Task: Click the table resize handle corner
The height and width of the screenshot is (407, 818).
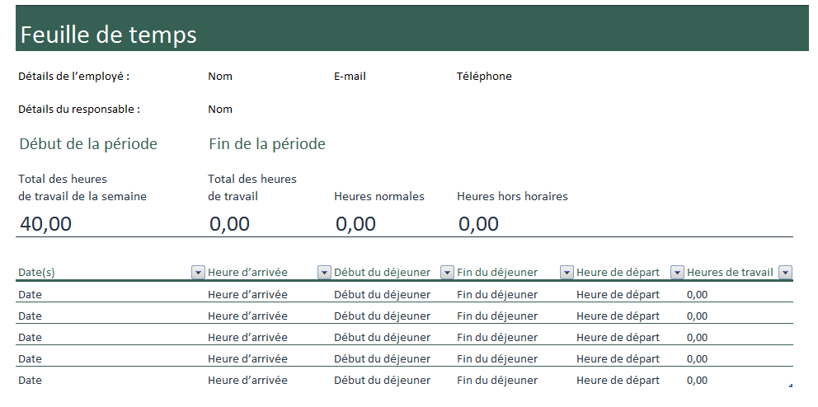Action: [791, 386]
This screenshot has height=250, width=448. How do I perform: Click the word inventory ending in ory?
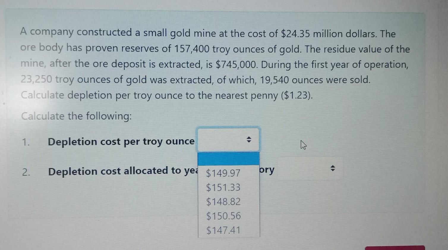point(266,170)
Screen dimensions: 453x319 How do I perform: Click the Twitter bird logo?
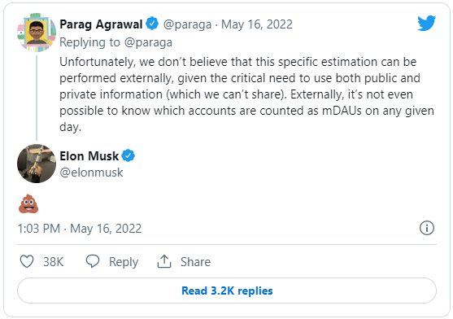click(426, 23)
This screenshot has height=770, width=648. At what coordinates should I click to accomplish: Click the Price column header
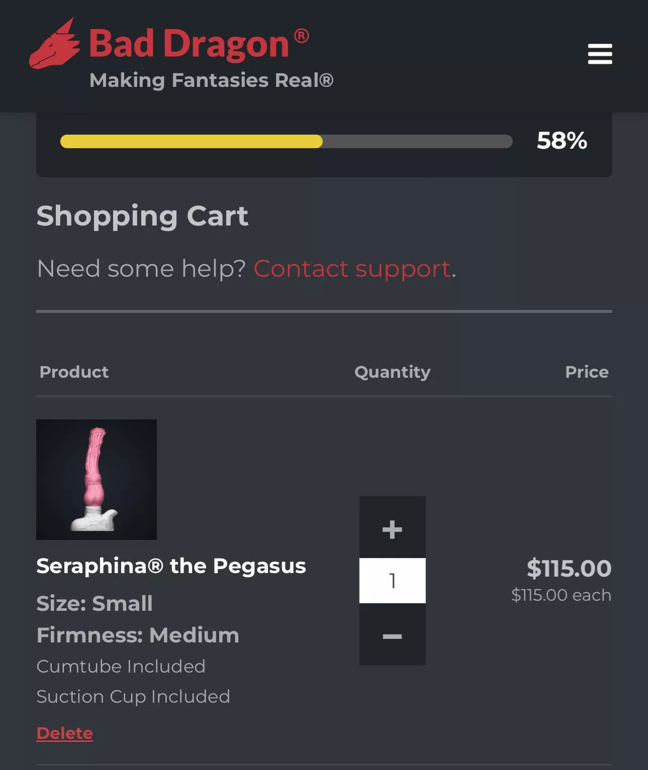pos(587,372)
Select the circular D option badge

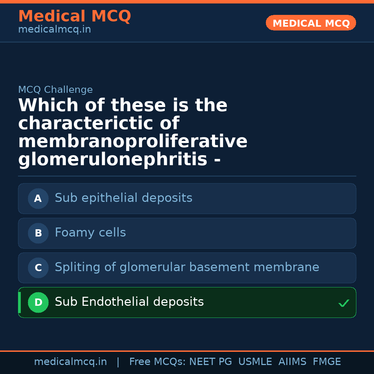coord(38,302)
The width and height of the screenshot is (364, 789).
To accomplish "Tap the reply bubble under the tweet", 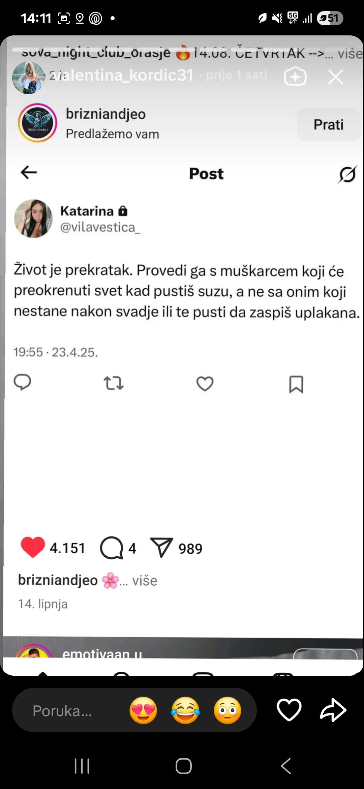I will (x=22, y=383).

■ ■ ■ ■ ■

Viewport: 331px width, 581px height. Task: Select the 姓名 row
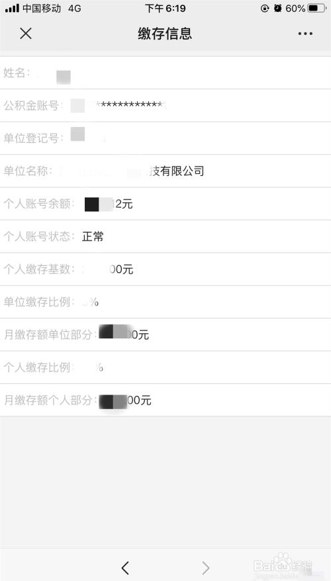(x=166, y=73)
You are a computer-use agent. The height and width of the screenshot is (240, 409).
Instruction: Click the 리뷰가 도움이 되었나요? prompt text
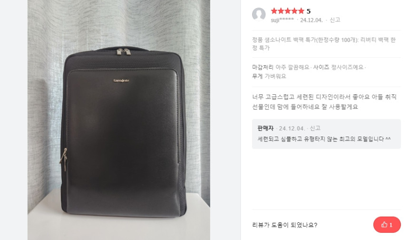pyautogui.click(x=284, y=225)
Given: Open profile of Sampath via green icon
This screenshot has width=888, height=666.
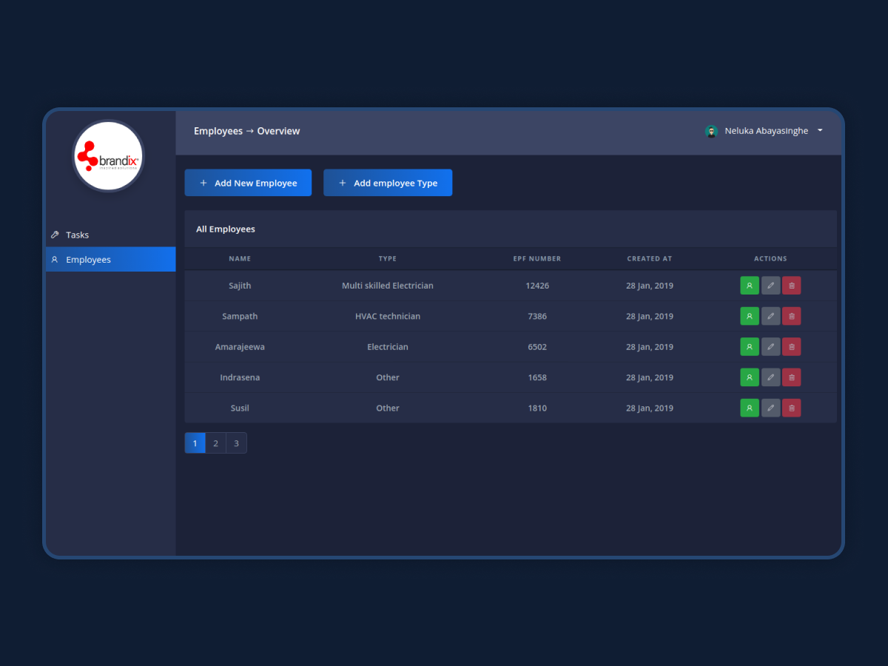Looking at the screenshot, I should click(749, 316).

■ ■ ■ ■ ■

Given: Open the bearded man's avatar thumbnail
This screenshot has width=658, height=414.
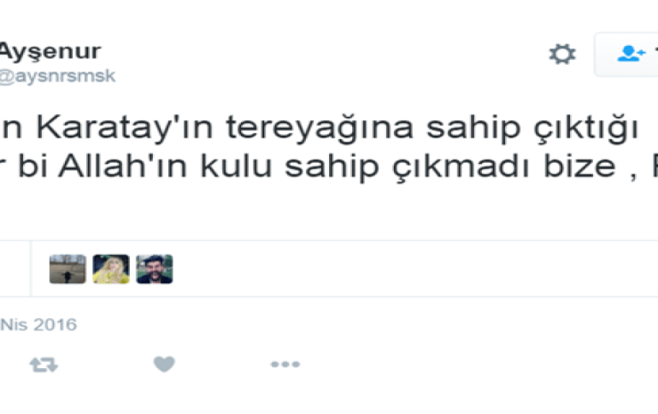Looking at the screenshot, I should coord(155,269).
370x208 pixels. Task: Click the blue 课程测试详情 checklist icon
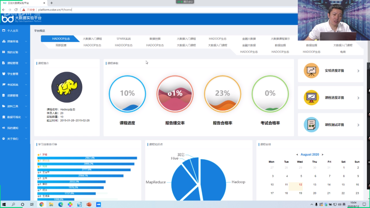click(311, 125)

■ ■ ■ ■ ■

What you have to do:
Every line above in which the word "Open" occurs needs to be copied.

Output below:
Given: Open profile of Sampath via green icon
Given: Open the bearded man's avatar thumbnail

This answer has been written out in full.